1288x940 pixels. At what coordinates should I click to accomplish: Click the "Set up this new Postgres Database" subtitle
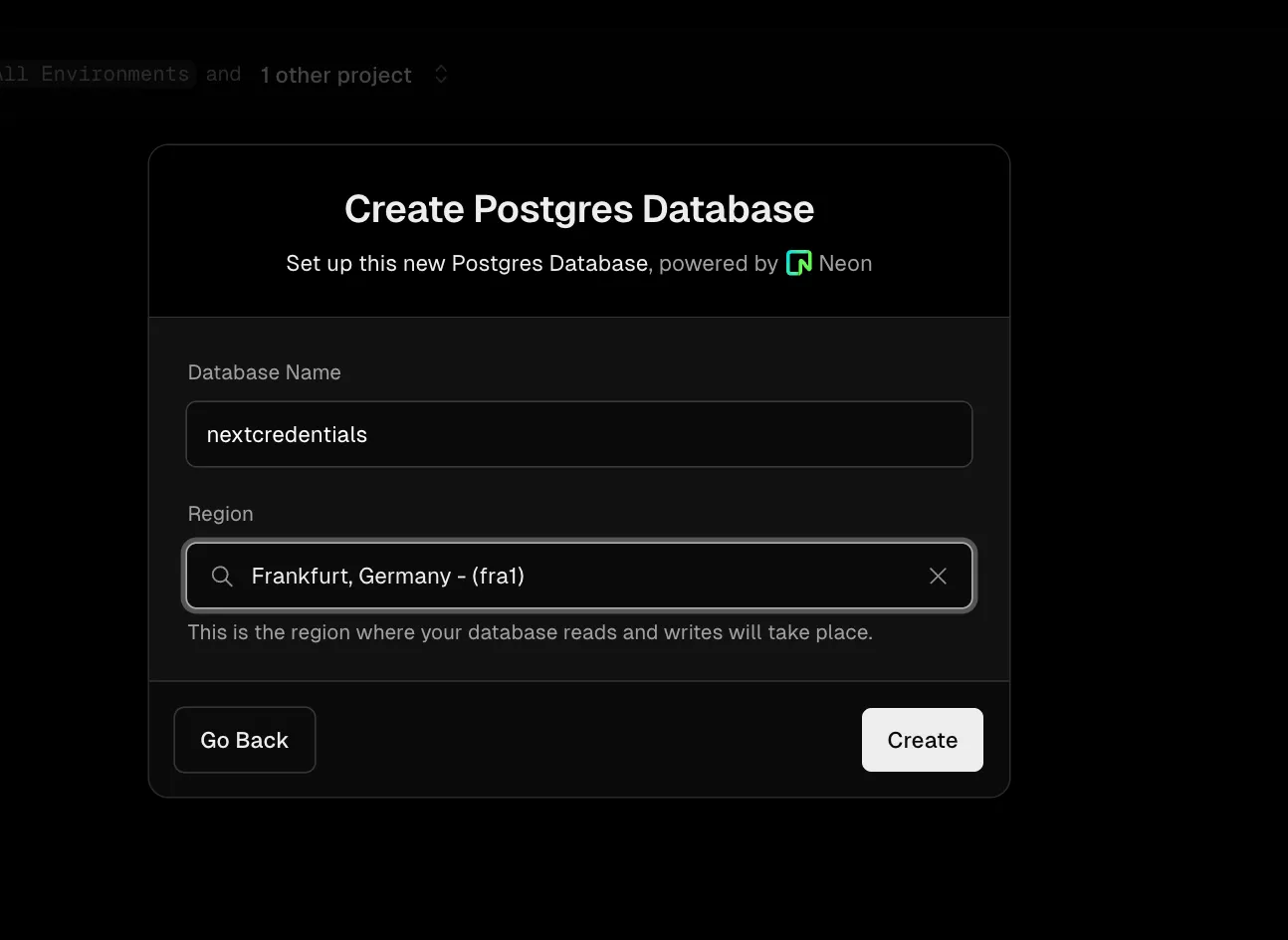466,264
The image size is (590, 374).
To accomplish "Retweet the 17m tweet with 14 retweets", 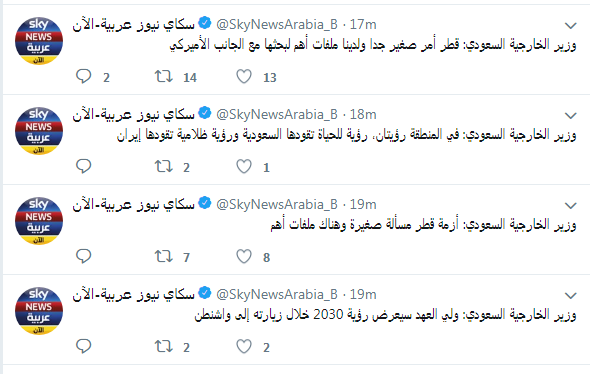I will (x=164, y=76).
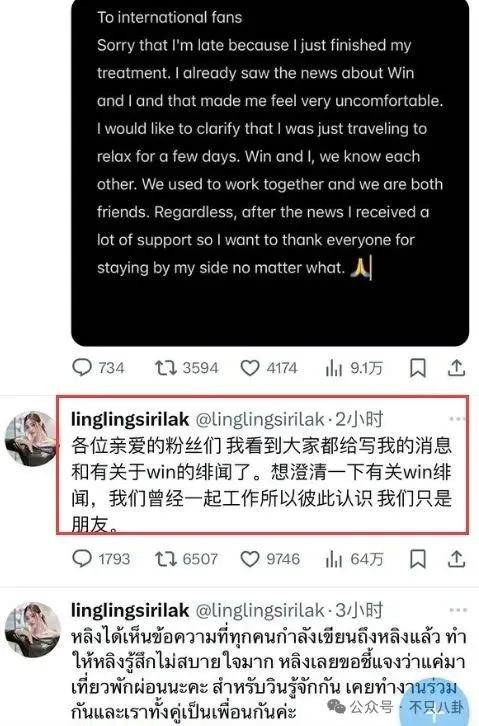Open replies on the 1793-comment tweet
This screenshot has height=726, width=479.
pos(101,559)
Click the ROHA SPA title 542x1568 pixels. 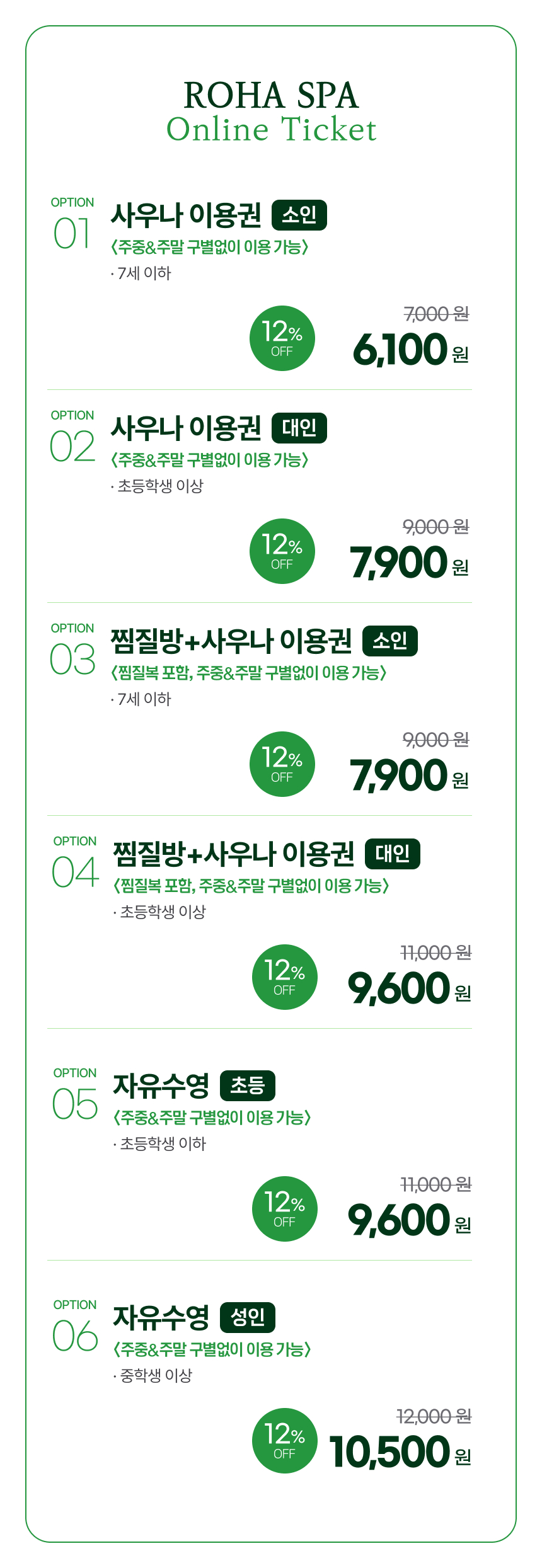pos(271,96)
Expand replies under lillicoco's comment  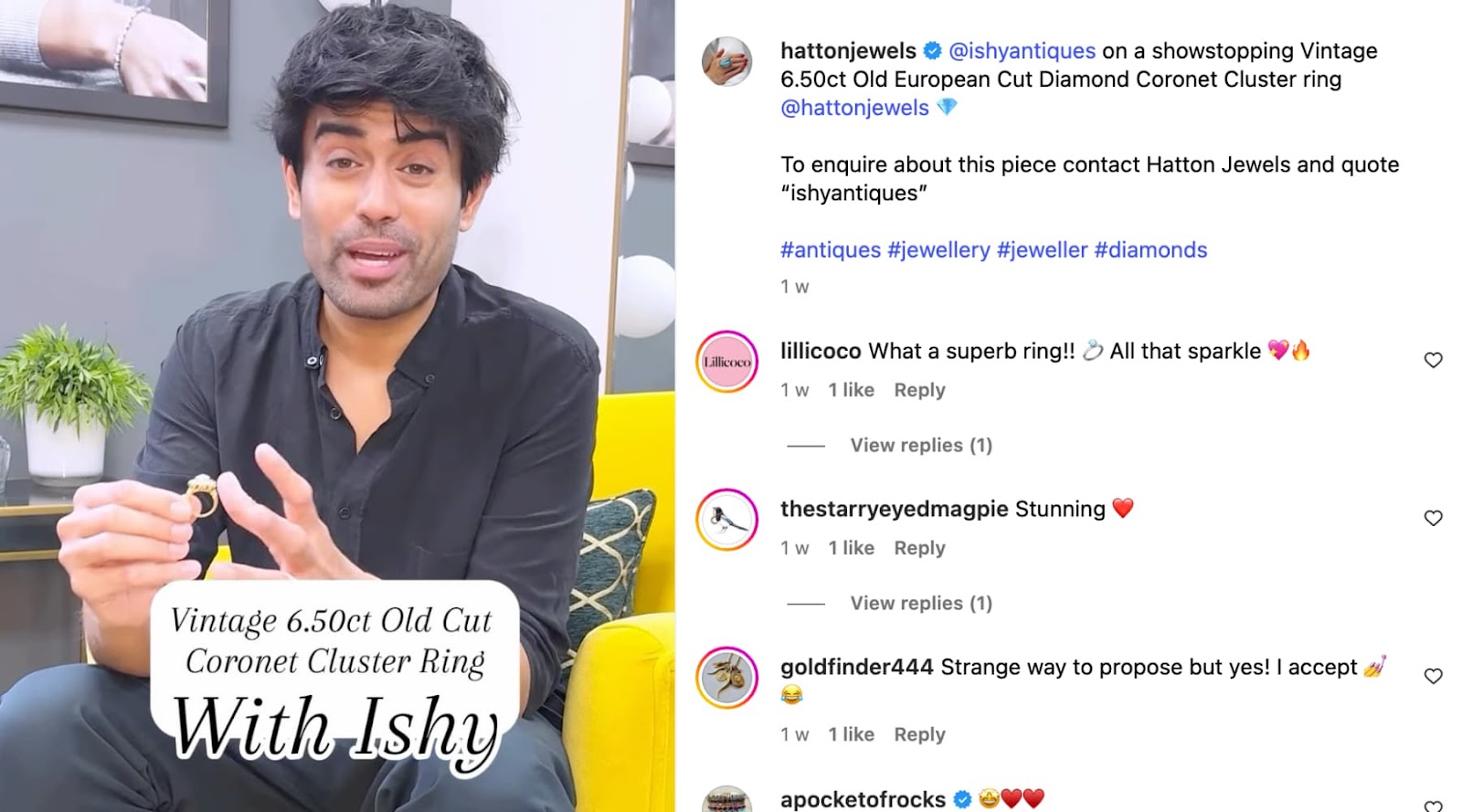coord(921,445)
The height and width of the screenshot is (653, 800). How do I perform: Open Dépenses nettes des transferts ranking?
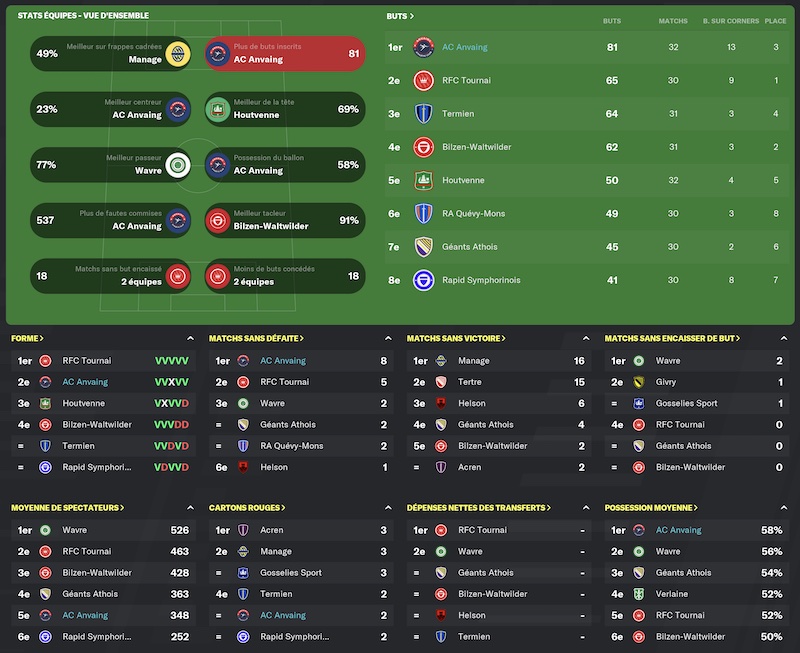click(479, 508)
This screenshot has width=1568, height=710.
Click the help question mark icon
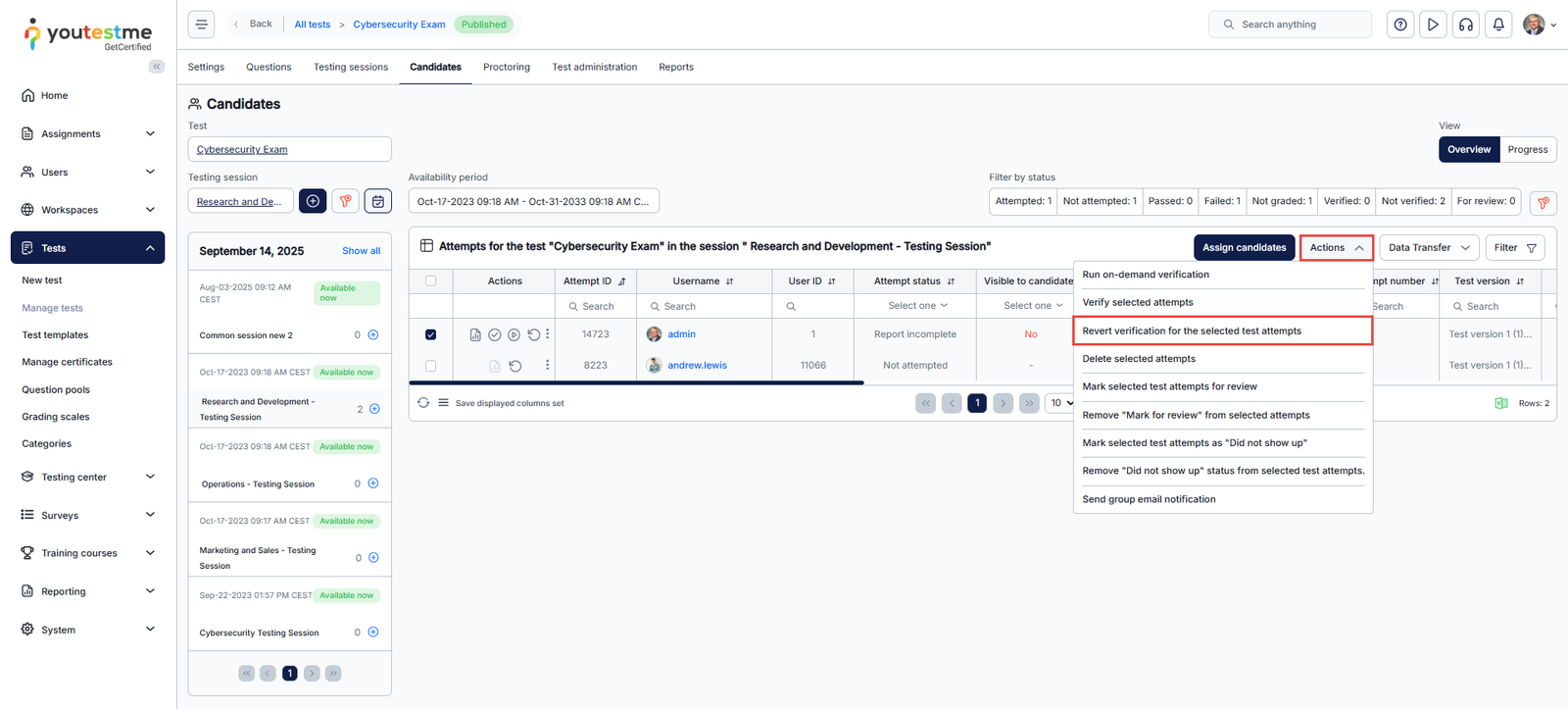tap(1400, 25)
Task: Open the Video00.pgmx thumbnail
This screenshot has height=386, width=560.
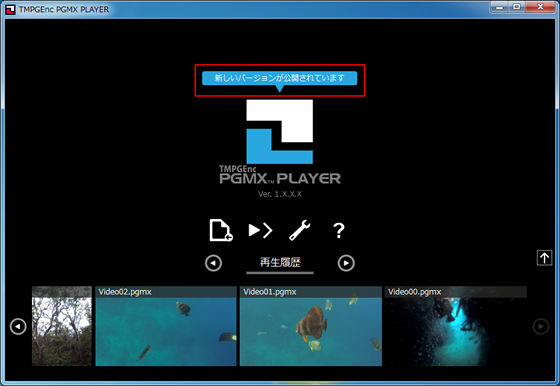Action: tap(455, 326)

#### WHAT IS EXPECTED
Copy exactly the lines from the one containing "This screenshot has width=1568, height=710." to the end of the records, both included, and leave the pictures out.

#### OUTPUT BELOW
This screenshot has width=1568, height=710.
Click the help question mark icon
tap(1400, 25)
Task: Open the Video00.pgmx thumbnail
This screenshot has height=386, width=560.
Action: tap(455, 326)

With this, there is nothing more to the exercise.